Washington state and the province of British Columbia are in a state of emergency after days of high winds, rain and flooding. The situation began when an “atmospheric river” (a plume of moisture) spread over the Pacific Northwest, triggering heavy rainfall that overflowed already swollen rivers. This has led to blocked roads, mudslides, fallen bridges and thousands of animals drowning in agricultural areas.
This extensive damage was photographed from space by Earth observation satellites, including the European Space Agency’s (ESA) Copernicus Sentinel mission and the International Space Station (ISS). These images captured the extent of the flooding in the Nooksack and Fraser River valleys this week, both of which overflowed onto their shores this week, resulting in washed-up roads and forcing the evacuation of thousands.
The Sentinel mission is a constellation of two identical Earth observation satellites designed by the EU to provide a wealth of data and images at the heart of the European Union’s Copernicus environmental program. Each satellite carries a wide array of high-resolution multispectral imagers that can photograph Earth’s land and vegetation in 13 different spectral bands.
The image above (top left) was taken by Sentinel-2 in optical strip and shows the flooded areas between the towns of Linden and Ferndale (shown in brown) and all heavy sediment flowing into Lumni and Bellingham Bay (bottom left of image). Sentinel-2 images were unable to penetrate the clouds, but Sentinel-1 took additional photos in the radar strip (top right) on November 4 and 16 (before and after the heavy rains).
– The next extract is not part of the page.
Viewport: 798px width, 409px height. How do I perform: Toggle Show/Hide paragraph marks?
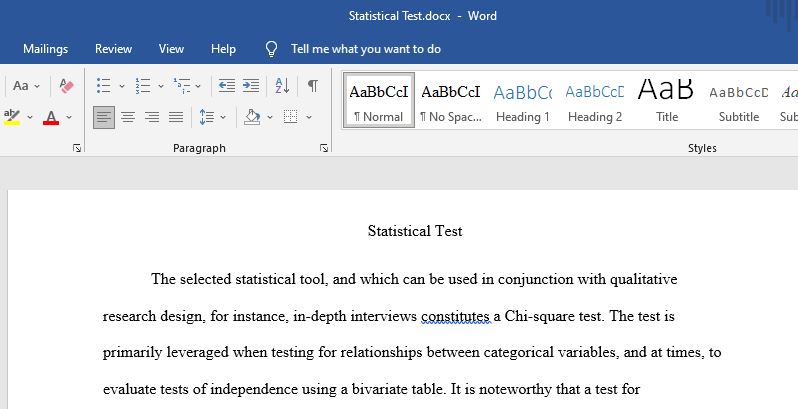pos(313,85)
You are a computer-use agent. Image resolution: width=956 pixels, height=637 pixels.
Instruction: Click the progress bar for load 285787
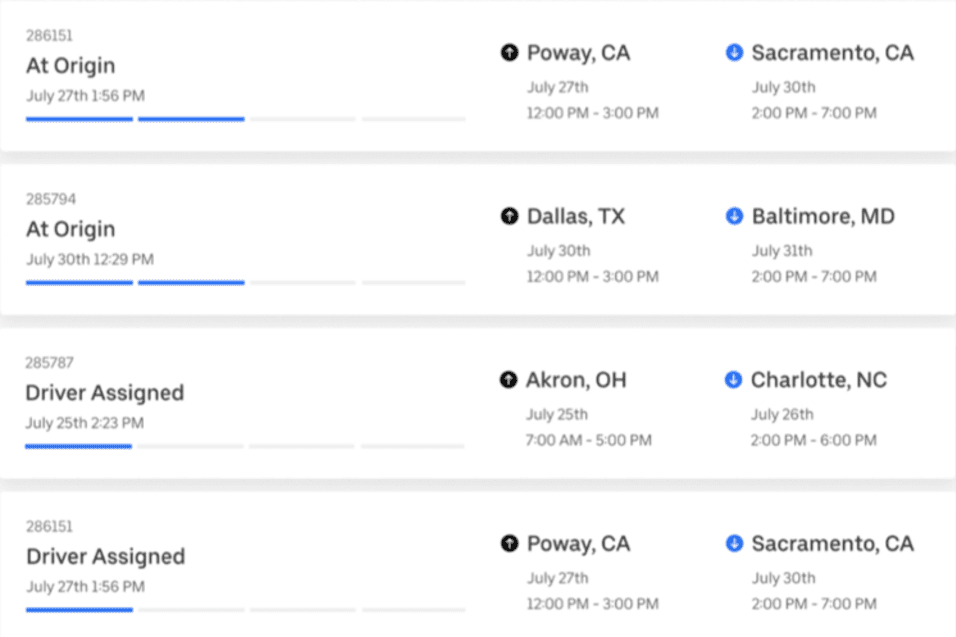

These images were combined to create the composite above and indicate the flooded areas in blue, with the darker areas corresponding to the heaviest flooding. In addition to the hundreds of evacuees, more than 158,000 people were affected statewide by the power outages and resulting disruptions to other services. The torrential rains also resulted in mudslides that forced the closure of Interstate 5, which has since been reopened.
In similar news, the former commander of the ISS Colonel Chris Hadfield shared a NASA image via Twitter that shows the extent of the Fraser River flooding in the interior of British Columbia. As he noted in the tweet, the flooding upstream of the river resulted in the dumping of an enormous amount of topsoil into the Salish Sea between the mainland and Vancouver Island, although cases of flow can be observed along the coast of Vancouver Island and Washington State. .
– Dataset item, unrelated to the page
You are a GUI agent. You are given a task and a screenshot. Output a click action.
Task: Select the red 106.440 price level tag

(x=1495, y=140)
For example, sediment can be seen pouring into Saanich Inlet, the large bay in the lower left of the image that sits between the Saanich Peninsula and the southern tip of Vancouver Island. Further north, there is also flow around the Gulf Islands and between the city of Nanaimo and Gabriola Island (center left). The image also manages to capture flooding imaged by Sentinel satellites, particularly in Bellingham Bay (lower right center) and further south in Puget Sound (lower right).
These images illustrate the extent of this recent extreme weather crisis, described as the worst case of flooding in over a century. They also show how essential Earth observation satellites are in recognizing and treating symptoms of climate change. As average temperatures, sea levels, flooding and extreme weather conditions increase due to higher levels of CO2 in the atmosphere, satellite images help to understand and respond to resulting disasters.
They also help us appreciate the extent of the problem and see it in a way that reminds us that the Earth is a single system and that what happens in one part of the world has direct consequences for all other parts.